Many retailers – from Sprint and GameStop to TruFoods – are hoping to find success in the shuttered RadioShack locations. While these vacant storefronts seem to be in prime locations, it does not mean they are ideal for any business.
I worry about those looking to profit from this vacant-RadioShack-land-rush. In the interviews I’ve read, the analysts and business owners are still evaluating locations “the old fashioned way” – with spreadsheets filled with outdated metrics and preconceived notions. Those notions represent a very limited view of the factors that might affect the success or failure of a particular brick-and-mortar location. For instance – how visible is the storefront to traffic? How accessible? What times of day does traffic peak? How much disposable income do nearby residents have? While those few factors certainly do play a part in site selection, there are literally 100’s to 1000’s more that must be taken into account.
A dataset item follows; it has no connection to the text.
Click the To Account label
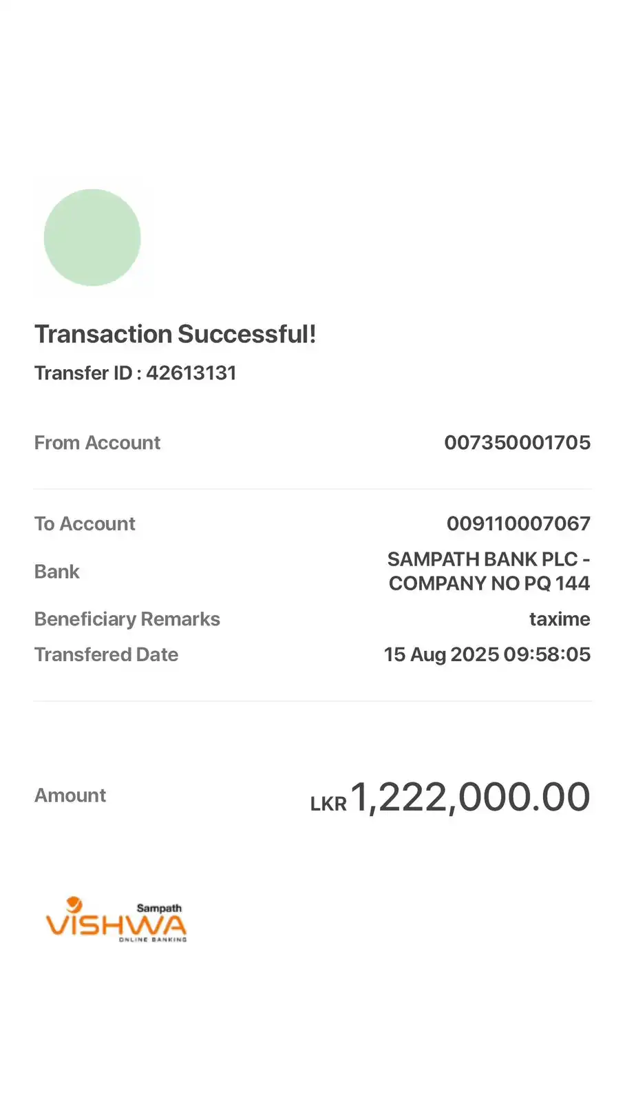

I ask myself – how do the analysts link these factors to actual success or failure of a business? This is where most analyses “hit the wall”. Lots of time and money is spent collecting piles of data, but then the analysts have no way to relate this input data to the success or failure of a particular business. Without scientific rigor and significant amounts of data, there is no simple way to determine the “factors of a successful location”. And these factors aren’t universal across all businesses. Some data is extremely predictive for one type of business, but useless for others. For example, the side of the street a business is located on probably doesn’t matter to a furniture store (people will drive very far to buy furniture and don’t care about the last left turn), but could matter quite a bit for a drive-through coffee hut. The annual spending by local households at steakhouses probably doesn’t matter to the drive-through coffee hut, but does matter to an Irish pub. So, even when armed with a huge pile of data, it is often unclear which factors matter and which don’t.
This is the point at which “analysis paralysis” can set in. The data will be sliced and diced a myriad of ways, charts and graphs will be made, and no clear patterns will emerge to the human eye. Or, even worse, someone will convince themselves that they’re on the right track, and a $1,000,000 or $10,000,000 decision will be made. Businesses end up with locations that can fall far short of expectations and fail altogether. For instance, one of our associates – an owner of a restaurant chain – paid over $30,000 for a “professional analysis” only to end up with a location that produced 22% of expected sales. How can something so unscientific and error-prone not be frightening?
There’s a low risk, far more accurate alternative. I am happy for my part in providing that alternative. IdealSpot is now analyzing over 15,000 inputs for each and every location we evaluate. Not only do we account for the “traditional” factors that most analysts rely upon (drive times, disposable incomes, and other standard demographic and customer preference surveys), we also utilize social media trends and internet search patterns (and we’re adding more all the time). And that’s where we’re just getting started.
Our algorithm has no agenda, bias or prejudice; it uses science to model success.
“If you torture the data long enough, it will confess.”~ Ronald Coase
IdealSpot has developed a scientifically-vetted algorithm that mines through our extremely large set of data and identifies key patterns of success or failure. The algorithm acts without human bias; it starts from scratch, creates models unique to each business, and finds the relationships between location and business outcomes. Whereas an old-fashioned analysis might focus on traffic patterns or demographics since that “seemed to work well” in the past, our machine learning algorithm assigns no special importance to one type of data or another. All that matters is how useful each pattern has proven itself to be in predicting success or failure of client & competitor locations. Not only does this system make site selection more efficient, it makes the entire process accurate, repeatable, and successful.